Small and medium enterprises (SMEs) are often skeptical of bringing on board investors, afraid of ceding control and ownership. However, they forget the added value of having an investor on board.

Again, why would one invest in a business and not have any influence over it? It gets down to the reasons why you need funding and how you structure your deal. Seek professional advice from your financial advisors, lawyers or accountants where you deem necessary.

One good example of how PE funding has changed a company is Nairobi Java House. In 2012, Emerging Capital Partners (ECP), a PE fund, invested an undisclosed amount of money in Java House.

Today, Java seems to be in every corner of town. ECP has since helped build Planet Yogurt, a group of frozen yogurt outlets. In 2014, Leapfrog Investments, a PE firm with focus on Africa and Asia, invested Sh1.68 billion to gain control of Kenya’s Resolution Insurance to tap into the growth of health coverage.

And, most recently, Fanisi Capital, a PE firm in Kenya, invested Sh195 million in a mid-sized food distribution and processing firm that sells pizzas, berries and fresh juice.
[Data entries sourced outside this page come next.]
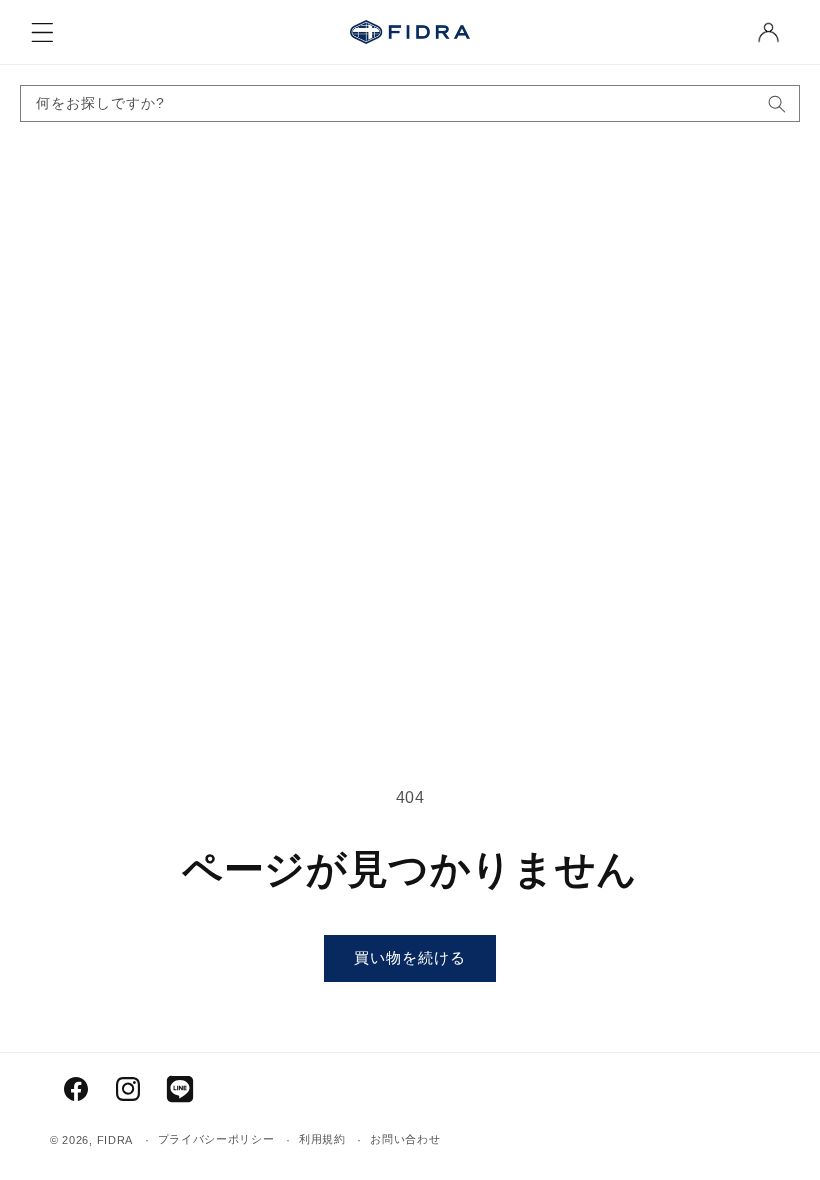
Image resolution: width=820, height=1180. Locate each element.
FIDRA (115, 1140)
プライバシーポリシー (216, 1139)
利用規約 (322, 1139)
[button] (42, 32)
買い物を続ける (410, 957)
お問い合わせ (405, 1139)
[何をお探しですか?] (777, 103)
These are just a few deals to enlighten SMEs on the impact of capital injection by bringing an investor on board.

Some of the challenges PE funds face are that a majority of SMEs are family owned and are often unwilling to relinquish control. Managers are unwilling to create room for newcomers. Most often you will find growth and good returns within these businesses.

In addition, when PE funds invest in your business they require an exit strategy after several years. Local partners are often unwilling to sell their business or go public and hence it becomes challenging for a PE to invest.

Today, the Growth Enterprise Market Segment at the Nairobi Securities Exchange that was launched in 2013 has listed a few companies. This will make it easier for PE funds to exit companies.

But small business owners or investors may argue, “why buy, build and then sell?” They would rather hold and continue to grow organically. There is no right or wrong answer to this question. It’s a matter of your objectives and goals as an investor or owner.

Are you an SME and ready to get your business to the next level? Private equity may be the solution. Remember, business opportunities are like buses - there’s always another coming.

Waweru is a financial advisor at Anchorage Limited.